The Spinoza of Market Street
by [?]

He read it slowly, the paper trembling in his hands. It came from New York, from Dobbe’s cousin. Once more he wrote that he was about to send her a “really important letter” and a ticket to America. By now, Dobbe knew the story by heart and she helped the old man decipher her cousin’s scrawl. “He’s lying,”
Dobbe said. “He forgot about me a long time ago.” In the evening, Dobbe came again. A candle in a brass holder was burning on the chair next to the bed. Reddish shadows trembled on the walls and ceiling. Dr. Fischelson sat propped up in bed, reading a book. The candle threw a golden light on his forehead which seemed as if cleft in two. A bird had flown in through the window and was perched on the table. For a moment Dobbe was frightened. This man made her think of witches, of black mirrors and corpses wandering around at night and terrifying women. Nevertheless, she took a few steps toward him and inquired, “How are you? Any better?”

“A little, thank you.”

“Are you really a convert?” she asked although she wasn’t quite sure what the word meant.

“Me, a convert? No, I’m a Jew like any other Jew,” Dr. Fischelson answered.

The doctor’s assurances made Dobbe feel more at home. She found the bottle of kerosene and lit the stove, and after that she fetched a glass of milk from her room and began cooking kasha. Dr. Fischelson continued to study the Ethics, but that evening he could make no sense of the theorems and proofs with their many references to axioms and definitions and other theorems. With trembling hand he raised the book to his eyes and read, “The idea of each modification of the human body does not involve adequate knowledge of the human body itself… The idea of the idea of each modification of the human mind does not involve adequate knowledge of the human mind.”

VI

Dr. Fischelson was certain he would die any day now. He made out his will, leaving all of his books and manuscripts to the synagogue library. His clothing and furniture would go to Dobbe since she had taken care of him. But death did not come. Rather his health improved. Dobbe returned to her business in the market, but she visited the old man several times a day, prepared soup for him, left him a glass of tea, and told him news of the war. The Germans had occupied Kalish, Bendin, and Cestechow, and they were marching on Warsaw. People said that on a quiet morning one could hear the rumblings of the cannon. Dobbe reported that the casualties were heavy. “They’re falling like flies,” she said. “What a terrible misfortune for the women.”
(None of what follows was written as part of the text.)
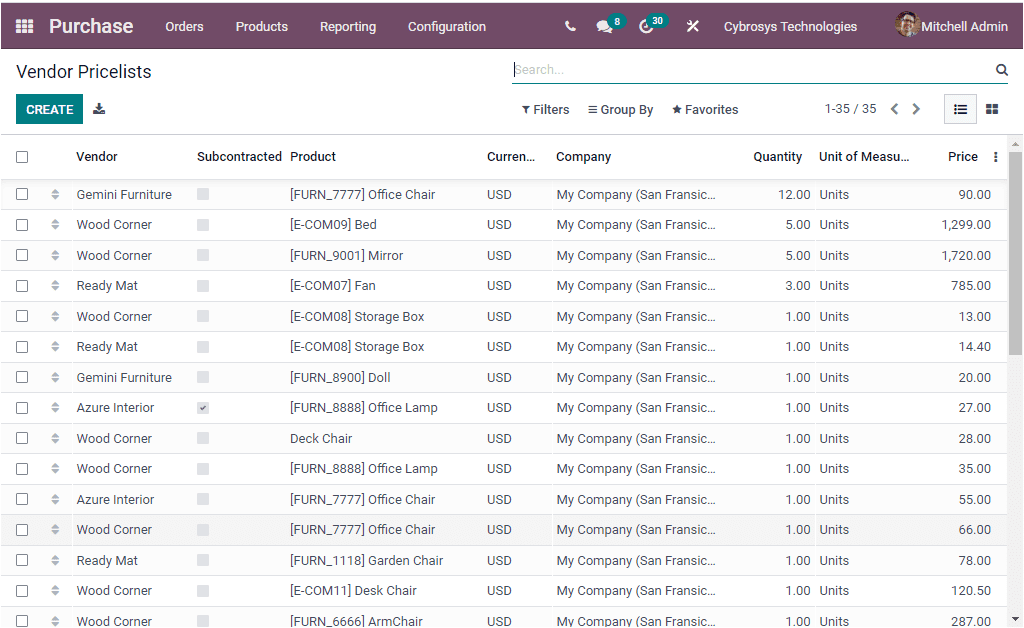Click the search magnifier icon
1024x628 pixels.
click(1001, 70)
She couldn’t explain why, but the old man’s attic room attracted her. She liked to remove the gold-rimmed books from the bookcase, dust them, and then air them on the windowsill. She would climb the few steps to the window and look out through the telescope. She also enjoyed talking to Dr. Fischelson. He told her about Switzerland, where he had studied, of the great cities he had passed through, of the high mountains that were covered with snow even in the summer. His father had been a rabbi, he said, and before he, Dr. Fischelson, had become a student, he had attended a yeshiva. She asked him how many languages he knew and it turned out that he could speak and write Hebrew, Russian, German, and French, in addition to Yiddish. He also knew Latin. Dobbe was astonished that such an educated man should live in an attic room on Market Street. But what amazed her most of all was that although he had the title “Doctor,” he couldn’t write prescriptions. “Why don’t you become a real doctor?” she would ask him. “I am a doctor,” he would answer. “I’m just not a physician.” “What kind of a doctor?” “A doctor of philosophy.” Although she had no idea of what this meant, she felt it must be very important. “Oh, my blessed mother,” she would say, “where did you get such a brain?”